--- START ---
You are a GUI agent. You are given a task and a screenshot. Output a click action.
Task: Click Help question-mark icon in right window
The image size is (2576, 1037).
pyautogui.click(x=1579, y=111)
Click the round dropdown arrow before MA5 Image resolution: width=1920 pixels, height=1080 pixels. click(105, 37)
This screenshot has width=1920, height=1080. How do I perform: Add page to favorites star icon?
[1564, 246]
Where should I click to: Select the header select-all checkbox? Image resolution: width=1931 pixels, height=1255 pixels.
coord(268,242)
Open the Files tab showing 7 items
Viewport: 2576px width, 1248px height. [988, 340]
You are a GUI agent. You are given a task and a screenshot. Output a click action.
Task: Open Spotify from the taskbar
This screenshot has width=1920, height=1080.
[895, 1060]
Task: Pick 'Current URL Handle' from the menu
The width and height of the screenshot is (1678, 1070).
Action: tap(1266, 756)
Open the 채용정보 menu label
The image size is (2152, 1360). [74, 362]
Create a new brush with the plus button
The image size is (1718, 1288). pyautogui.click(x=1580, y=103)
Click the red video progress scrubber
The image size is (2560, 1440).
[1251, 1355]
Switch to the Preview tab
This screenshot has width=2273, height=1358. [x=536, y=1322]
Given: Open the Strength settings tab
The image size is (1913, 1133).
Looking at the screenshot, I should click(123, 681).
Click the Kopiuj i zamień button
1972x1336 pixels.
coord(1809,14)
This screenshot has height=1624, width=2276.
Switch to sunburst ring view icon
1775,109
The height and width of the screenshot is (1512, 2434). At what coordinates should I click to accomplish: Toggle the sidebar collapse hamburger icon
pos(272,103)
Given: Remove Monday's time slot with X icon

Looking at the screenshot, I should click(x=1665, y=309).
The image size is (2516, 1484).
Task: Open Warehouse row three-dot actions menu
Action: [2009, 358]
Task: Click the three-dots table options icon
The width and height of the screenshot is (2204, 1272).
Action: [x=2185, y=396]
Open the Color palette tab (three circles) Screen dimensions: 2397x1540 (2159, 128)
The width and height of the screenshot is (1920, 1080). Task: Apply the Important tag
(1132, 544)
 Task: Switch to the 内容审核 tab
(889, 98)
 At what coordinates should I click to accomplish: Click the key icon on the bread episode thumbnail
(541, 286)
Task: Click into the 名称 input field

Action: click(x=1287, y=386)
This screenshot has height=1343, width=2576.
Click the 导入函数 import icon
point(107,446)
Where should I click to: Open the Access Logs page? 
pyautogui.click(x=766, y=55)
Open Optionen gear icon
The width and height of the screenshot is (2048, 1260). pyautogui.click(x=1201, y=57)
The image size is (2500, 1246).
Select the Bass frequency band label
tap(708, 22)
--- END ---
## [Task instructions]
Please make an exact copy of the lines above from the line with "1972x1336 pixels." through the line with "Open the Color", both ends included.

## [Solution to the problem]
1972x1336 pixels.
coord(1809,14)
This screenshot has height=1624, width=2276.
Switch to sunburst ring view icon
1775,109
The height and width of the screenshot is (1512, 2434). At what coordinates should I click to accomplish: Toggle the sidebar collapse hamburger icon
pos(272,103)
Given: Remove Monday's time slot with X icon

Looking at the screenshot, I should click(x=1665, y=309).
The image size is (2516, 1484).
Task: Open Warehouse row three-dot actions menu
Action: [2009, 358]
Task: Click the three-dots table options icon
The width and height of the screenshot is (2204, 1272).
Action: [x=2185, y=396]
Open the Color palette tab (three circles) Screen dimensions: 2397x1540 (2159, 128)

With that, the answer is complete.